La stagione della pallacanestro dilettantistica e giovanile sta piano piano prendendo forma con la definizione dei campionati e dei gironi.
Grande assente di quest’anno sarà il Basket 2000 Nichelino. Fatale, per i giallo-neri, la bomba d’acqua di fine agosto che ha reso inagibile la Palestra Gramsci di via Cacciatori. La struttura è stata praticamente inondata e l’acqua ha danneggiato irrimediabilmente il parquet. Così quella che in prospettiva doveva essere la stagione del rilancio, dopo le due annate targate Covid, rischia di passare alla storia per quella del ridimensionamento forzato. Anche perché la palestra Gramsci per il Basket 2000 era non solo il campo di gara (al pari di altri sport, in primis il calcio a 5), ma rappresentava la principale sede per le attività di allenamento. Insomma un disastro. Dopo i comprensibili primi momenti di scoramento si è comunque deciso di andare avanti, fedeli al loro impegno di cavalieri, ossia “Knights”.

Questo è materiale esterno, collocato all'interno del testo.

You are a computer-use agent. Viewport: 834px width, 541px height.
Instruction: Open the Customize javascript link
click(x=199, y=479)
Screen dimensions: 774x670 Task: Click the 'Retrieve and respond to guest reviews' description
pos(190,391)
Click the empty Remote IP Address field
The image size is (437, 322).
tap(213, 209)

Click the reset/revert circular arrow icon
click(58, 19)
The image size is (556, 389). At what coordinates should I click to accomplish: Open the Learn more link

“Si prospetta una tra le stagioni più difficili della nostra quasi ventennale storia - conferma il presidente Danilo Guidolin - ma siamo intenzionati a non mollare e daremo tutto per fare in modo che tanti ragazzi possano continuare a giocare a basket con i nostri colori”.

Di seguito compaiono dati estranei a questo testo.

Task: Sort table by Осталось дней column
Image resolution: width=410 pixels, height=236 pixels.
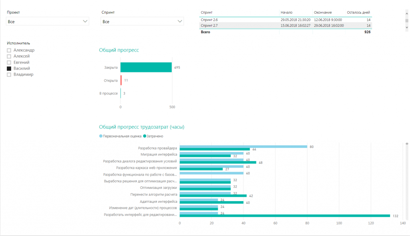Action: coord(358,12)
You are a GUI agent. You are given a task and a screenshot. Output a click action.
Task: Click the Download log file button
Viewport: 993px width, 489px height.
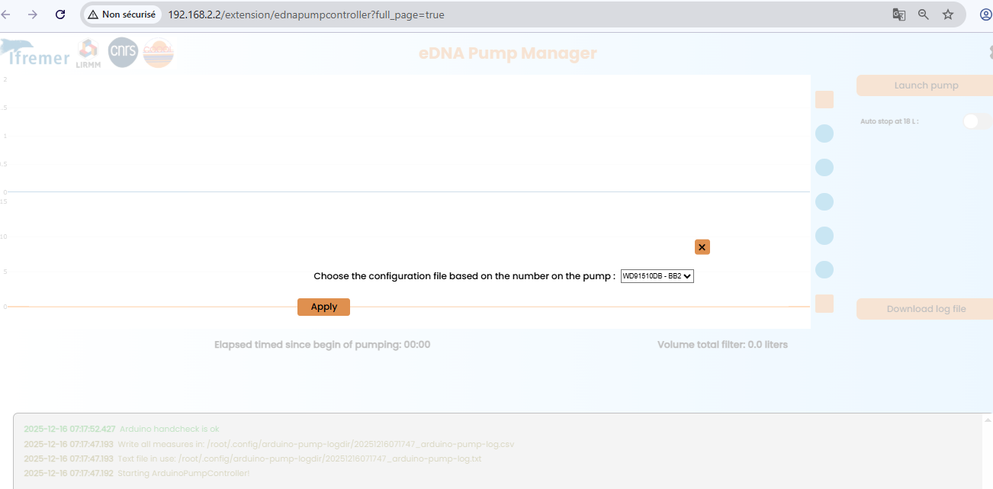925,309
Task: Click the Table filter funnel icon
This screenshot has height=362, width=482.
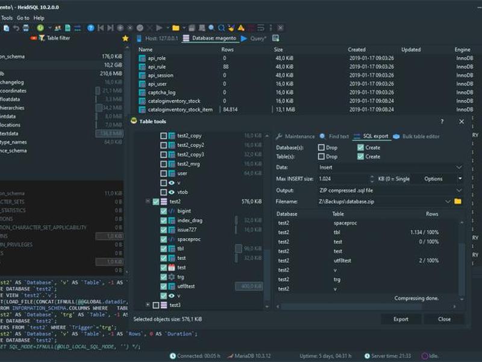Action: pos(42,38)
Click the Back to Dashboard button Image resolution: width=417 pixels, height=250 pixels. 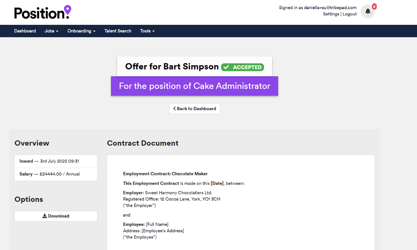194,109
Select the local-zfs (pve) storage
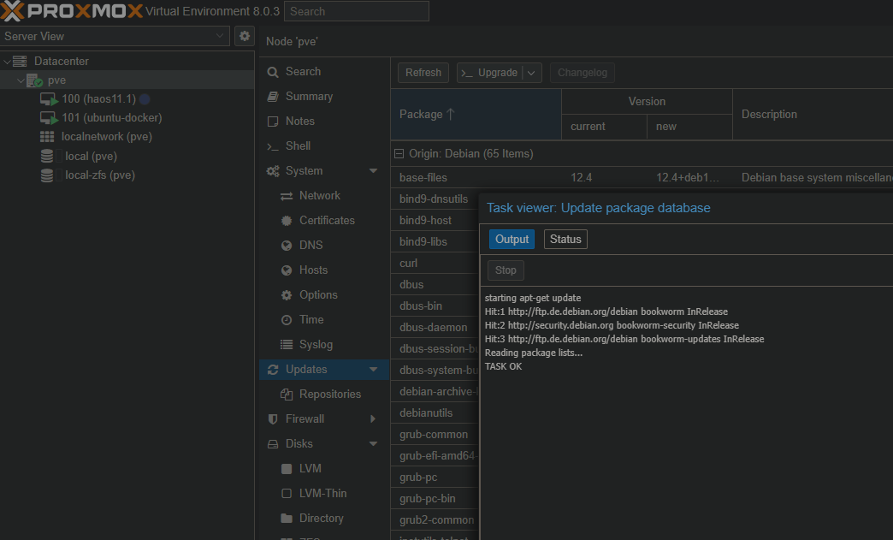The height and width of the screenshot is (540, 893). pos(99,175)
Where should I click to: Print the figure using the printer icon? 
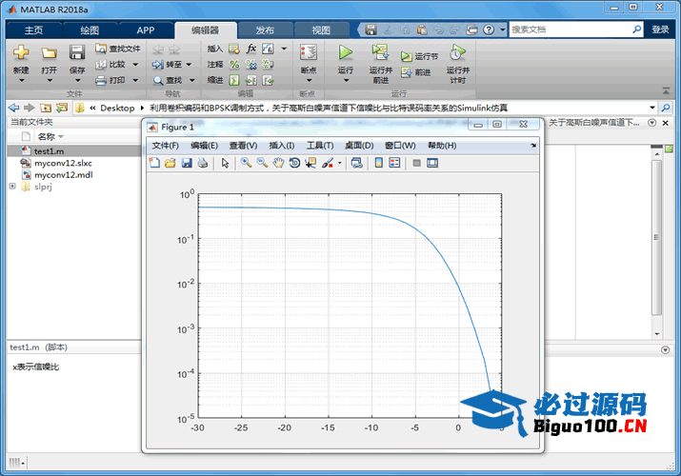point(202,163)
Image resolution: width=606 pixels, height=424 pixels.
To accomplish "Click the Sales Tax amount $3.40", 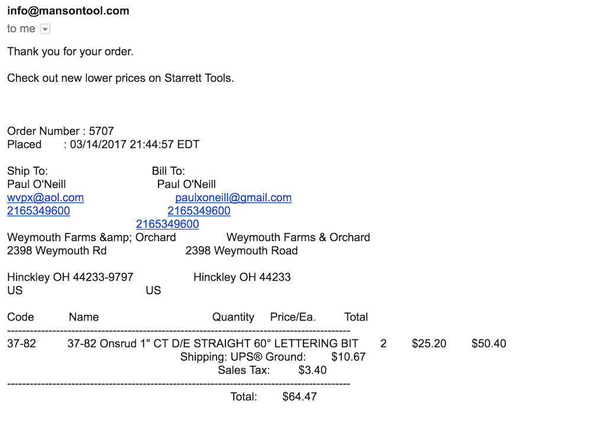I will pos(312,371).
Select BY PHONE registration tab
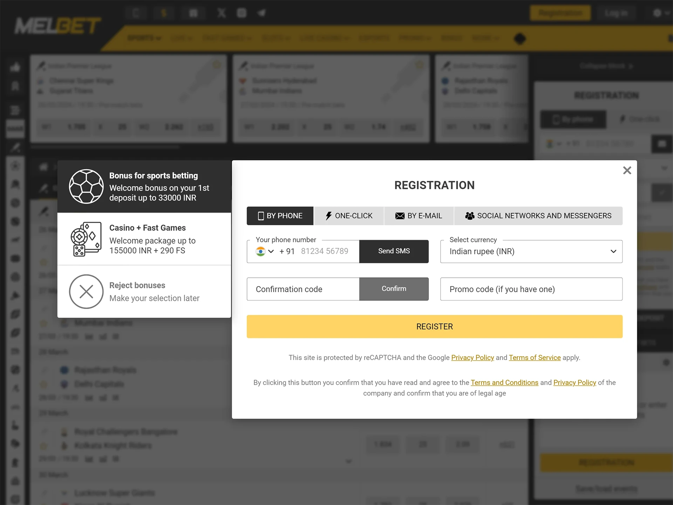 280,215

Non sarà facile però… “Si certo, quello che è successo a fine agosto ci ha letteralmente spiazzati in quanto non siamo riusciti a trovare altri spazi per gli allenamenti e le partite, per cui sicuramente dovremo rinunciare almeno a sei squadre, partendo dalla serie D e questo proprio nell’anno in cui pensavamo di portare a 250 gli atleti della nostra società. Nella scorsa stagione eravamo riusciti a vincere il campionato con l’Under 17, mettendo in bacheca il primo trofeo federale e sarà molto difficile riuscire a difendere il titolo”.
In concreto Basket 2000 dimezzerà le attività e dovrà affrontare un percorso ad ostacoli per tutto l’anno: “Ci siamo sistemati nella palestra della scuola Marco Polo e in altri locali, con tutte le difficoltà del caso, in una location che ci permetterà di affrontare qualche campionato tra Fip e Csi, con alcune compagini giovanili… ma tant’è. Rimane la speranza di poter tornare il prima possibile nella palestra Gramsci o che ci venga concesso spazio nelle altre palestre della città. Nel frattempo – conclude Guidolin – continueremo le attività sportive dando il 101%”.
La palestra di via Cacciatori dovrà però essere oggetto di importanti lavori che non riguardano solo la stesura del parquet (ammesso che venga rifatto): saranno necessari lavori strutturali, sugli impianti e negli spogliatoi. Soprattutto dovrà essere risolta una volta per tutte la questione del tetto, praticamente ridotto ad un colabrodo.